As Brian approached the rusty railings encircling 13 Quarry Cottages he found a moment, even in the midst of extreme physical and emotional turmoil, to wonder at their nomenclature, for they were not only a mere two in number, but a hell of a stone’s throw from the nearest quarry.

He stood motionless beneath the sugary laden branches of a slender tree, doubly drained of colour by ice and moonlight. Frost nibbled at his vitals. He kept swallowing very fast in a futile attempt to slow down his heart rate and remain calm. He had stood precisely thus many times, including the night of Gerald’s murder, but never before by appointment.

To pass the time he ran through the three scenes he had, after much rewriting, finally completed. They were not entirely satisfactory. Rather like blancmange their outline was tremulous and their content hard to define.

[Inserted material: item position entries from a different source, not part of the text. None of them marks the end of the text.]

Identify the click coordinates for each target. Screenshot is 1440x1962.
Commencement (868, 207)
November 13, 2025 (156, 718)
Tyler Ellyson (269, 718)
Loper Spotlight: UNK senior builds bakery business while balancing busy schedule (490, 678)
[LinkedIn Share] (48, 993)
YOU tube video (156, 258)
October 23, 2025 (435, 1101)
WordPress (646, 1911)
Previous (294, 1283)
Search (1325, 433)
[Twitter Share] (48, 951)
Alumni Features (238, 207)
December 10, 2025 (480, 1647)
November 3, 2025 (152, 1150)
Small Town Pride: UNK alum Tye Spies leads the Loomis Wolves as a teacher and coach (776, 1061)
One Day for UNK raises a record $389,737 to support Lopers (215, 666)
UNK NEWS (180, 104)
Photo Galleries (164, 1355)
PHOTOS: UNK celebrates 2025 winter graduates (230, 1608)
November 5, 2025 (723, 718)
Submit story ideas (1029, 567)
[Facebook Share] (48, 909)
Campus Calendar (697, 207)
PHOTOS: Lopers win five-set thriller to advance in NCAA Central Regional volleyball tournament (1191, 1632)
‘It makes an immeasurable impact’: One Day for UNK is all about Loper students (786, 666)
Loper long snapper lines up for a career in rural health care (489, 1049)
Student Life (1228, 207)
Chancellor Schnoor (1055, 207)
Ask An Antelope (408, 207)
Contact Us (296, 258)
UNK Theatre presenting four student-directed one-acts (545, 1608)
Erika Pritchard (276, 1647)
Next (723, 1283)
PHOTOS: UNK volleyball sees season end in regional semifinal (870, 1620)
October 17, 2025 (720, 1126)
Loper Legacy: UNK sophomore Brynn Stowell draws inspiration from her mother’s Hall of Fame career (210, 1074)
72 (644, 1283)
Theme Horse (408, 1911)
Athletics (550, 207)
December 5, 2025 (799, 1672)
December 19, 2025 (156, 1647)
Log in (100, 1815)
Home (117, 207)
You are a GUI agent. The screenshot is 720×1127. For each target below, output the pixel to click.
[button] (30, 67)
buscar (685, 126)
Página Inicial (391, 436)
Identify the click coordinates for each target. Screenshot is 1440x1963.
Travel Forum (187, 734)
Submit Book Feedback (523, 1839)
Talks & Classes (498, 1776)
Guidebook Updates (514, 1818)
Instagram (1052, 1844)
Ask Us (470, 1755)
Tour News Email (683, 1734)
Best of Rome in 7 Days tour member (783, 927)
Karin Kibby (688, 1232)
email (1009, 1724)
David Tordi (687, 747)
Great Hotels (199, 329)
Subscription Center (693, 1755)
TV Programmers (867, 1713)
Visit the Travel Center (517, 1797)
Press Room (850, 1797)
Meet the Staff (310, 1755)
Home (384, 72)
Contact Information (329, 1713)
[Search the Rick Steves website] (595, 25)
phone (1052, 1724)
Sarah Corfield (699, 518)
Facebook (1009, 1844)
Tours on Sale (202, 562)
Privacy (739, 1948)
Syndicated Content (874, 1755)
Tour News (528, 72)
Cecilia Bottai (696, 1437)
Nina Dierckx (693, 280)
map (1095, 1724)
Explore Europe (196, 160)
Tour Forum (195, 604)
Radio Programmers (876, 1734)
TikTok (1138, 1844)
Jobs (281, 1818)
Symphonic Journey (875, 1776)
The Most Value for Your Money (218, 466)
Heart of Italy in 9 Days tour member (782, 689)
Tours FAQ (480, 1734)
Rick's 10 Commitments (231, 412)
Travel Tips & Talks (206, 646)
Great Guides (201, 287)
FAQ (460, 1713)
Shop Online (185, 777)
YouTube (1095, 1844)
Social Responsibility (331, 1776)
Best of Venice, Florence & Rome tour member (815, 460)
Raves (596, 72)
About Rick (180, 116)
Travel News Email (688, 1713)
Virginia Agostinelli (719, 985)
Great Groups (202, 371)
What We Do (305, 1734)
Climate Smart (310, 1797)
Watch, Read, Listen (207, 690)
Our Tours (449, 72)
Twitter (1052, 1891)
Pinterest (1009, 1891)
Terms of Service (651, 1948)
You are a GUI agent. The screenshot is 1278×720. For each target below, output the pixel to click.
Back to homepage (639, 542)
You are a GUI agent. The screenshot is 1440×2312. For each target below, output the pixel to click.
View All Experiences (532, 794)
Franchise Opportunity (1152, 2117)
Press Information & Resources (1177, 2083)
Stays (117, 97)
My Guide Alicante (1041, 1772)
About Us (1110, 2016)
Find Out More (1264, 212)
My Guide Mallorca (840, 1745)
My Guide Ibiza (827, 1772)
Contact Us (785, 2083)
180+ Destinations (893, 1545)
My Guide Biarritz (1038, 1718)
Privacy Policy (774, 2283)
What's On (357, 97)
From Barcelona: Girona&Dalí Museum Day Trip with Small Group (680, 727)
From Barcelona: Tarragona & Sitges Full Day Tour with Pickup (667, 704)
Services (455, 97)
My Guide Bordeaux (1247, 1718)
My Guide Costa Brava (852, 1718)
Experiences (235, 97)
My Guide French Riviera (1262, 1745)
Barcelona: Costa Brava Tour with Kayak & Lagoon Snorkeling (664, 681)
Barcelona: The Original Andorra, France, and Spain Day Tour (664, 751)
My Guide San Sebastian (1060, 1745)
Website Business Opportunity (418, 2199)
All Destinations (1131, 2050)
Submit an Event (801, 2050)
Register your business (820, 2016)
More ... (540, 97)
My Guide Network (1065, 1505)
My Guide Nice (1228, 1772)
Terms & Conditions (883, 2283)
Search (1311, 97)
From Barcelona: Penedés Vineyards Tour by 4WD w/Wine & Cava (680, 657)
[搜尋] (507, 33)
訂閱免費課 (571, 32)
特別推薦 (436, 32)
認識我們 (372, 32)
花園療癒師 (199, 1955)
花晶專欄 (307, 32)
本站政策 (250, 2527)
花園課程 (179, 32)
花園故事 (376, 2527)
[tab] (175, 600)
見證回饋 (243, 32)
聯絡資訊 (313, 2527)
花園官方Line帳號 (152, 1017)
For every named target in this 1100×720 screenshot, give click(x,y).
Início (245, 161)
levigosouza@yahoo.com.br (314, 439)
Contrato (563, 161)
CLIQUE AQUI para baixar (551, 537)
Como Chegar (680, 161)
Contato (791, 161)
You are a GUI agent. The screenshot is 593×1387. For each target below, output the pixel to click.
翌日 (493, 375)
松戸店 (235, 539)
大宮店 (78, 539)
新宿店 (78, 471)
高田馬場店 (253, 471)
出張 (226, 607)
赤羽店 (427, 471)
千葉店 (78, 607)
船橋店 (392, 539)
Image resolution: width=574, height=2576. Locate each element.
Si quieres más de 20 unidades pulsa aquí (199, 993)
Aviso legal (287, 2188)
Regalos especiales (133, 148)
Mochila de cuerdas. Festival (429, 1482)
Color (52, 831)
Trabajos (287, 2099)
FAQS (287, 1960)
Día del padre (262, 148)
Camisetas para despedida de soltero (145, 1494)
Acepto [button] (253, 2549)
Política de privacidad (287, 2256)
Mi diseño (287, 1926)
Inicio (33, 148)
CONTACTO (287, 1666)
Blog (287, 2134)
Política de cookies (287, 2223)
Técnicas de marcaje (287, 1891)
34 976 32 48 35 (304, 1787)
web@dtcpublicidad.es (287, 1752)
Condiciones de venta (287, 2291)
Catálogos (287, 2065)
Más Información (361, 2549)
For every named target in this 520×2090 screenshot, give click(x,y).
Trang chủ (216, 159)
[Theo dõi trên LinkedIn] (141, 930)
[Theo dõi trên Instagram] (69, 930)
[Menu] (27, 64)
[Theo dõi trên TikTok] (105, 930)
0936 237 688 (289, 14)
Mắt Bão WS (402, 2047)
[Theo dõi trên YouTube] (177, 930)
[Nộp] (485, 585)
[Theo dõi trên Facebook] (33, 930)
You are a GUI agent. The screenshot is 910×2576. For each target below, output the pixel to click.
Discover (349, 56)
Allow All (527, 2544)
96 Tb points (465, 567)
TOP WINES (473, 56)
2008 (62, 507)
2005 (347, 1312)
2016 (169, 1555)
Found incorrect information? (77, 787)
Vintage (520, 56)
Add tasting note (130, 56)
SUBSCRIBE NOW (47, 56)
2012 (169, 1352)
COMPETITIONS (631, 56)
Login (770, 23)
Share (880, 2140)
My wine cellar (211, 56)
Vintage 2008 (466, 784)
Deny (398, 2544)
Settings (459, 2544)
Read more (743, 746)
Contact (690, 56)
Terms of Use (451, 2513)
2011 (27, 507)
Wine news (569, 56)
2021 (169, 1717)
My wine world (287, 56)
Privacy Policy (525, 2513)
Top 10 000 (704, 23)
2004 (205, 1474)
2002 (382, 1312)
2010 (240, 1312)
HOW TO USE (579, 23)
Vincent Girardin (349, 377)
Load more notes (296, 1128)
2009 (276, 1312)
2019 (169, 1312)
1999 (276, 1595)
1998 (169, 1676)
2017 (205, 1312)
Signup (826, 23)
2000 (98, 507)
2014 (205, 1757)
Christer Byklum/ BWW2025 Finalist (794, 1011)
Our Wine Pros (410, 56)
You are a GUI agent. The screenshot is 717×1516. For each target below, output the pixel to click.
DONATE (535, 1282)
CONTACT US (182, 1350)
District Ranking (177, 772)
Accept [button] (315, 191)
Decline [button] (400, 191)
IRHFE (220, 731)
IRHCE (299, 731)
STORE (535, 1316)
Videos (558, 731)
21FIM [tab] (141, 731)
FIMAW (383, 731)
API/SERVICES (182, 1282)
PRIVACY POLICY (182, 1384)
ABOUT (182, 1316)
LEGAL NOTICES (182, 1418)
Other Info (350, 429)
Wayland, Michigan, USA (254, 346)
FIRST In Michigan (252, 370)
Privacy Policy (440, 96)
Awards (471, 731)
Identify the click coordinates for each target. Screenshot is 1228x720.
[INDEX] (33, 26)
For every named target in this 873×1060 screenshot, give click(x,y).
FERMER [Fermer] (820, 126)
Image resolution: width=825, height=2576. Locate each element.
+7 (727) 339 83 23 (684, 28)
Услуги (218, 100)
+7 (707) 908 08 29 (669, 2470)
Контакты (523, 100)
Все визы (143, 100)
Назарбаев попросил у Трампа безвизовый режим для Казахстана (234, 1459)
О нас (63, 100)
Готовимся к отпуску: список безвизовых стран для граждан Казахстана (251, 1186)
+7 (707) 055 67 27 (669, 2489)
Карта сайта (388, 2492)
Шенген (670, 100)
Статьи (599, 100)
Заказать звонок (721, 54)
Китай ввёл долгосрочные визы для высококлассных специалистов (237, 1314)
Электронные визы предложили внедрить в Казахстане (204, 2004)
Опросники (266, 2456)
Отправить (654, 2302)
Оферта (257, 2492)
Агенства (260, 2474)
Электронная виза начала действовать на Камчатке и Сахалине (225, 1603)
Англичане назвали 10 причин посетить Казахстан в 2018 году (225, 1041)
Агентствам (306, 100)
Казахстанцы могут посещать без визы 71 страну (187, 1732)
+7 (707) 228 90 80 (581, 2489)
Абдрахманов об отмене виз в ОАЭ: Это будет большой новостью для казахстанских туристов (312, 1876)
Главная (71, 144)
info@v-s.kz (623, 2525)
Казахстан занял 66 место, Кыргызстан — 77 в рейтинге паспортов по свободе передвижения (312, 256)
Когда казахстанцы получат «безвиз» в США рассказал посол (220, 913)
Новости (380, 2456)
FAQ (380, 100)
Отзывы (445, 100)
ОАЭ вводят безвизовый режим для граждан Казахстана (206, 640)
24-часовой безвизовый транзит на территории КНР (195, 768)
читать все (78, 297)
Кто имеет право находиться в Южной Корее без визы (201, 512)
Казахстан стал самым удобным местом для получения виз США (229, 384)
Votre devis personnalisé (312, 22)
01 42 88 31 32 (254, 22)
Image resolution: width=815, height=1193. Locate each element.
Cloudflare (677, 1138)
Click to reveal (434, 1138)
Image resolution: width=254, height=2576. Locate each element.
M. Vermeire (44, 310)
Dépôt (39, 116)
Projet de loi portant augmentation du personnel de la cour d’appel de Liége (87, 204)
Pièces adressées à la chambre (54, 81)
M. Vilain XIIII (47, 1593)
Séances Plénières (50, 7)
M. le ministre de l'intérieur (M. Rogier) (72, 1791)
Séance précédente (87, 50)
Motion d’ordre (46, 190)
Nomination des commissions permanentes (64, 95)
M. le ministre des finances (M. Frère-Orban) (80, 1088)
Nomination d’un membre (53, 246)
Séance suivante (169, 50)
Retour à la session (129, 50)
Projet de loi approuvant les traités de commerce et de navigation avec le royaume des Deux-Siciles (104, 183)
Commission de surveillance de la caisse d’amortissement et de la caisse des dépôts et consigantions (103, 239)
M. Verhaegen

The problem was that Brian, having been compelled to weigh freedom of expression - the ripe invention of his actors’ movement and dialogue - against his own future as a schoolmaster, had come down, quite unequivocally, in favour of the latter. Of course he was well aware that all his cuts could be reinstated ‘on the night’ or even (he fainted at the thought) improved upon. Nothing he could do about that but trust to luck.

It would be all right. Basically, at the end of the day, they were good kids. On his side. Like all ignored, neglected youngsters - and grown-ups too come to that - they only wanted admiration and respect. To be somebody. He understood that, oh yes. With all his heart and soul.

Brian pushed back his cuff and consulted his Kronograff Cosmopolitan. Numerals the colour of phosporescent mushy peas glowed up at him. It showed the time in London, Paris and New York and was water resistant to a hundred metres. Brian rubbed the glass admiringly with the back of his glove and, boldly risking radon poisoning, peered closely at the dial. It was good to know that whatever the occasion, whether strolling down the Boulevard Haussman or snorkelling in the Hudson, should a casual passer-by happen to be in need of the hour they would not ask in vain.

Brian became aware that the tip of his nose was frozen. Without a doubt the shirt he had finally decided on was not warm enough, even under his mother’s hand-knitted Aran cardie. He had decided to abandon his string vest. His baseball cap, through the back slot of which his plait had been pulled, did not really keep the warm in.